Para o socialista Jorge Coelho, que representou a construtora Mota-Engil na visita do primeiro-ministro António Costa a Angola há dois meses, “está a ser feito o processo de certificação, está em curso e estava combinado que terminaria agora no final deste mês”. Ou seja, “está tudo a decorrer com normalidade”. Martins da Cruz acrescenta que as suas expectativas sobre a visita são boas, mas o dossiê das dívidas às empresas portuguesas “não vai ficar resolvido porque o presidente João Lourenço “não traz um coelho dentro de uma cartola para resolver o problema”, apesar de “haver avanços nessa matéria”. Há dois meses, as estimativas nacionais de dívidas a empresas portuguesas cifravam-se em 500 milhões de euros.
Sem óbices no caminho
A visita de Estado de três dias inicia-se hoje às 11 horas, sendo encarada como um sinal de que “Portugal voltou a fazer parte das prioridades de Angola”. A avaliação é do antigo ministro dos Negócios Estrangeiros, Martins da Cruz.
“Houve aquele óbice na parte atribuída ao setor judiciário, que impediu que as relações se desenvolvessem, mas, enfim, Portugal cumpriu o acordo judiciário que tinha assinado com Angola e os óbices desapareceram”, prosseguiu o também embaixador, numa análise à primeira visita de Estado em oito anos de um presidente de Angola a Portugal.

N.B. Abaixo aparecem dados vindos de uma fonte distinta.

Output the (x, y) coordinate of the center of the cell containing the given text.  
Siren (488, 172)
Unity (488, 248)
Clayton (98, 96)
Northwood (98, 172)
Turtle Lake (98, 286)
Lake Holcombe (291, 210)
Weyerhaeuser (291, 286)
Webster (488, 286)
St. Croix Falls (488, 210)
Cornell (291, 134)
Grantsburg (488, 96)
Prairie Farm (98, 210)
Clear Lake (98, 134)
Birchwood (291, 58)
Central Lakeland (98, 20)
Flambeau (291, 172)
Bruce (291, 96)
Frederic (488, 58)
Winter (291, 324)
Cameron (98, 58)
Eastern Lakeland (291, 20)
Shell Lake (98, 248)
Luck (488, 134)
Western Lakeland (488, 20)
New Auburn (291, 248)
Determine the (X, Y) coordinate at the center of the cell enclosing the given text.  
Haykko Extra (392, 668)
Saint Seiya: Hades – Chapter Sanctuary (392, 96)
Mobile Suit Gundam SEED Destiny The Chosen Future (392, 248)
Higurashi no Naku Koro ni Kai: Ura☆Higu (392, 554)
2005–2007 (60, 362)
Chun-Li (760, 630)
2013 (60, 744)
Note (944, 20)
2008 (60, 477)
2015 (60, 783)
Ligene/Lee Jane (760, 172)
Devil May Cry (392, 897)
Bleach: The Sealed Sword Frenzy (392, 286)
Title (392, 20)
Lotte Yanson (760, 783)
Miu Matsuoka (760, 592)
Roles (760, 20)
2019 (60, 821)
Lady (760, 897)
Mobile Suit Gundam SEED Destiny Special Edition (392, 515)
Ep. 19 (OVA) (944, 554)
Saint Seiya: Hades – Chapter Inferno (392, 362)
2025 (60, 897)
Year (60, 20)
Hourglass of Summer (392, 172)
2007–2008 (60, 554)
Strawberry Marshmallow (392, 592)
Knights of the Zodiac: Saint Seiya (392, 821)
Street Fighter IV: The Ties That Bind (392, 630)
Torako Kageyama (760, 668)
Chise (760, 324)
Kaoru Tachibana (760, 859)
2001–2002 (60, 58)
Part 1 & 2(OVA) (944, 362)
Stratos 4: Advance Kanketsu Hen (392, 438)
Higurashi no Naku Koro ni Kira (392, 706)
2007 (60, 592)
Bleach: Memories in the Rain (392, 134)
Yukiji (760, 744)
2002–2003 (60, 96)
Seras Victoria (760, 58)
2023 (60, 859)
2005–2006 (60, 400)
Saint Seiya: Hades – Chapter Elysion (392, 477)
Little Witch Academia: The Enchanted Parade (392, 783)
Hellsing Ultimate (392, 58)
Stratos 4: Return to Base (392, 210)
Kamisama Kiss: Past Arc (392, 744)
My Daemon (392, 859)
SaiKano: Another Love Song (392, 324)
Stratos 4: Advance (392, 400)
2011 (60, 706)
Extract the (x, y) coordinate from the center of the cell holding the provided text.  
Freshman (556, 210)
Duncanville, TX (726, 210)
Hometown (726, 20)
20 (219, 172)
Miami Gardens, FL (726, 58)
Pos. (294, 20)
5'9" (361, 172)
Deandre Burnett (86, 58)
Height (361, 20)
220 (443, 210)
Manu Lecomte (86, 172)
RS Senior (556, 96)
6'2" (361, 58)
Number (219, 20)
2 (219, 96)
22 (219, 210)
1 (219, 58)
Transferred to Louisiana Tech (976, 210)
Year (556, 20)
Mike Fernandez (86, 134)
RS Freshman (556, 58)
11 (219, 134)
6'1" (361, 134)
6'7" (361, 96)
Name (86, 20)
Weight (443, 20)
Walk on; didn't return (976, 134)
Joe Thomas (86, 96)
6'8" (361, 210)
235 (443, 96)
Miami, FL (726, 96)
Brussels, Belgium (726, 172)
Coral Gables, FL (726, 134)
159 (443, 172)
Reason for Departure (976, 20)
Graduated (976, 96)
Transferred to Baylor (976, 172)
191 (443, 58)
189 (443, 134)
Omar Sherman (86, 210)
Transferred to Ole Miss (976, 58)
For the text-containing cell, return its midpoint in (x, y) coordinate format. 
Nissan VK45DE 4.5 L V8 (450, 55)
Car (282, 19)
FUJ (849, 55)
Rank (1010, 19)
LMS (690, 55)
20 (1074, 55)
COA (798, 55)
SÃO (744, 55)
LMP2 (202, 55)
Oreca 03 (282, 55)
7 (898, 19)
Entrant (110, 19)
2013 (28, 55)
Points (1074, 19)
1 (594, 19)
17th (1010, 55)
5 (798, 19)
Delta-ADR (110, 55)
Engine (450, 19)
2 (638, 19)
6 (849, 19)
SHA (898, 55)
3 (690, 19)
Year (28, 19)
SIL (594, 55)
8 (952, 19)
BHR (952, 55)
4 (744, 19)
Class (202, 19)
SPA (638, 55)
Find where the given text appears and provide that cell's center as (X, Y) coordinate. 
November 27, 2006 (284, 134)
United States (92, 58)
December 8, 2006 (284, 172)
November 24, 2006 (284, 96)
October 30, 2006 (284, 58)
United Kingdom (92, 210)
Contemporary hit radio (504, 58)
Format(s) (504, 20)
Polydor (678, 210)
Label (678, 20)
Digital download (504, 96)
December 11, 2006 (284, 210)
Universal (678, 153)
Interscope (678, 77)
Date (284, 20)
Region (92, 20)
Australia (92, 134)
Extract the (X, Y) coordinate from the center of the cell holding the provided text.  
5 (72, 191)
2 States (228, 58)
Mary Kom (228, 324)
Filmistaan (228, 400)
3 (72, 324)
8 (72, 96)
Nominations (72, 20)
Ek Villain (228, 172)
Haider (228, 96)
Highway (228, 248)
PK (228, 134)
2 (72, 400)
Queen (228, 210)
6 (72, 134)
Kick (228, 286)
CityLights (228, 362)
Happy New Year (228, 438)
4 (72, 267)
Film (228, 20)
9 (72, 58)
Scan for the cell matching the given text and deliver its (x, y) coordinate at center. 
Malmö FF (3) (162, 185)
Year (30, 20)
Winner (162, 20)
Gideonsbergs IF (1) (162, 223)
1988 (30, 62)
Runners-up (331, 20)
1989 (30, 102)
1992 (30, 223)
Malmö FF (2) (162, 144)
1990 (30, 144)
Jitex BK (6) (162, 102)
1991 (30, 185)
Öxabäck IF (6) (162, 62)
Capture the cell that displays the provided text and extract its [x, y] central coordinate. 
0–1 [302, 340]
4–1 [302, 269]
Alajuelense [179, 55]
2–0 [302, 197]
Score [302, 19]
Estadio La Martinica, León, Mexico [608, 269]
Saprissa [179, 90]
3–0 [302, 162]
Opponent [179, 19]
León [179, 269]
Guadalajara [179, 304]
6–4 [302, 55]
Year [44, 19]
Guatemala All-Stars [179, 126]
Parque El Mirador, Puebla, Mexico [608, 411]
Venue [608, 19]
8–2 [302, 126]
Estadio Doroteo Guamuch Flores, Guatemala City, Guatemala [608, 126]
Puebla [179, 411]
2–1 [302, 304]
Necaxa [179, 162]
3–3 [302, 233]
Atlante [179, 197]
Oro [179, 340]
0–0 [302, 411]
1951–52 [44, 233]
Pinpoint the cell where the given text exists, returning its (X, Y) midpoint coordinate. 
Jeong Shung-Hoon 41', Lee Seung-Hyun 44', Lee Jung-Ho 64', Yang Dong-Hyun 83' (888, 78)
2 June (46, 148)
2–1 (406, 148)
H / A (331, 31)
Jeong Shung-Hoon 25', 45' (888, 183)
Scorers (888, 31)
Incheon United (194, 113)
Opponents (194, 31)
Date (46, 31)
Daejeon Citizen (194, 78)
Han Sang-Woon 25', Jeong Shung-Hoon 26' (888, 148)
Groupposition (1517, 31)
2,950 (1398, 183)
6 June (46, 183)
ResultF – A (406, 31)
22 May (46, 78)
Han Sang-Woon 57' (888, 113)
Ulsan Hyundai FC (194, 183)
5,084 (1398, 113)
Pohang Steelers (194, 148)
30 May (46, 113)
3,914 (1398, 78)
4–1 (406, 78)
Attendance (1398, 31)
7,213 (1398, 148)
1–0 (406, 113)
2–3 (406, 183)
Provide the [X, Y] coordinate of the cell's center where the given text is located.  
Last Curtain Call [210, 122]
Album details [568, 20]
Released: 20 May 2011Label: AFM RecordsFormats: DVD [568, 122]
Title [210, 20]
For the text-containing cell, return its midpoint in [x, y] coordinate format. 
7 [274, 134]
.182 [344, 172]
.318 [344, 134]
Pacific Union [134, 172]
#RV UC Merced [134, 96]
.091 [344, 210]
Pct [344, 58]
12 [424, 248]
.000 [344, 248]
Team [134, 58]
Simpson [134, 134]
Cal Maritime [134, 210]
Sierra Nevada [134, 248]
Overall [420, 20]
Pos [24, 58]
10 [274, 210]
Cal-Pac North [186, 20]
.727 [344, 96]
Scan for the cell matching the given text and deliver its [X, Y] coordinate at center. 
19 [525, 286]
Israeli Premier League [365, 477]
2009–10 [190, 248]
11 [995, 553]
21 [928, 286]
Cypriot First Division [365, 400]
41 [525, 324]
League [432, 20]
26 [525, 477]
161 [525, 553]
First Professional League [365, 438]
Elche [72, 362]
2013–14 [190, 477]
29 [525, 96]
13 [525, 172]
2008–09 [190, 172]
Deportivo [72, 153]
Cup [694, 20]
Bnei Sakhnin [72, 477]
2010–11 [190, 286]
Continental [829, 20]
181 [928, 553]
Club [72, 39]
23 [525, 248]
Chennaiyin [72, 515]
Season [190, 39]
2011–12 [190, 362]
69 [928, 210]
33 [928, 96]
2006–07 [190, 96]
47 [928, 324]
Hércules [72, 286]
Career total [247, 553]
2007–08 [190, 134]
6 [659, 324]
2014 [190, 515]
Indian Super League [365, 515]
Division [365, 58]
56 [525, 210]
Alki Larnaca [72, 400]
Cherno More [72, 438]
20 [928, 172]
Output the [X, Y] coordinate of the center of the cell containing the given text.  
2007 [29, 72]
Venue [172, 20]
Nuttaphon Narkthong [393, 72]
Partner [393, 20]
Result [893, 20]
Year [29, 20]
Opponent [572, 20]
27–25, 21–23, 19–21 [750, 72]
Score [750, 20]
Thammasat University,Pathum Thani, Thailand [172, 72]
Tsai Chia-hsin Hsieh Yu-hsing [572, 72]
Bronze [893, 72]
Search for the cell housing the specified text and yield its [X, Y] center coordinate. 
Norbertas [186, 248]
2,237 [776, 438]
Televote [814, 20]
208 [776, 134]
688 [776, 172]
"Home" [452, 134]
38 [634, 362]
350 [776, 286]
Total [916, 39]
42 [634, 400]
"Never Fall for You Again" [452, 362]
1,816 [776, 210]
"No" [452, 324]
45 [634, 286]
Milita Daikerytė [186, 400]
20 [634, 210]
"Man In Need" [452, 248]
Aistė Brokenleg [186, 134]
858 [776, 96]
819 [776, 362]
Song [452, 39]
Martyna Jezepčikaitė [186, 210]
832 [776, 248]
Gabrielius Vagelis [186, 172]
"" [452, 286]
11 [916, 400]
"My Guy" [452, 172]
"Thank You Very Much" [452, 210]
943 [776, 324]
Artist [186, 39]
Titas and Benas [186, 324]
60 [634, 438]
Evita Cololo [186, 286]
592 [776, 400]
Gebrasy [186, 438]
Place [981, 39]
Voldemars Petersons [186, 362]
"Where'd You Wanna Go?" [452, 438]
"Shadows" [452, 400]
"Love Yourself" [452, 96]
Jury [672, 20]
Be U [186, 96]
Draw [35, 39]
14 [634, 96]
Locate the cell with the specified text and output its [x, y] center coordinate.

Sem obstáculos judiciais, as relações bilaterais entre os dois países devem ser encaradas a um outro nível ainda que sem ilusões. “Apesar de termos a mesma língua, apesar de partilharmos uma história comum, embora com interpretações diferentes, da mesma história, Portugal não é a única prioridade de Angola”, diz Martins da Cruz. Ou seja, Portugal é importante para Angola, mas não é único, estando incluído nas prioridades da política externa, países como a China, Rússia, Cuba, Alemanha, França e até Espanha.
Lisboa, Porto e Alfeite
A visita de Estado de João Lourenço terá a deposição de flores no túmulo de Luís Camões, uma visita ao Mosteiro dos Jerónimos e o tradicional encontro com o Presidente da República, Marcelo Rebelo de Sousa, no Palácio de Belém. À tarde, João Lourenço discursará no parlamento, numa sessão solene onde até o Bloco de Esquerda garante a sua presença, apesar das críticas ao regime angolano.
A coordenadora do partido, Catarina Martins, assumiu ontem a sua expectativa em relação ao novo presidente angolano e fez votos, citada pela agência Lusa, de que “se possa dar caminhos importantes tanto do ponto de vista da justiça, como do ponto de vista das liberdades”.
A agenda dos três dias é apertada e João Lourenço receberá ainda a chave da cidade na Câmara Municipal de Lisboa, fechando o primeiro dia com um jantar no Palácio da Ajuda, oferecido por Marcelo. Amanhã, a agenda será sobretudo económica com uma deslocação ao Porto, um almoço com empresários portugueses e angolanos e uma cerimónia na câmara do Porto. Antes de partir, João Lourenço visita ainda o Arsenal do Alfeite.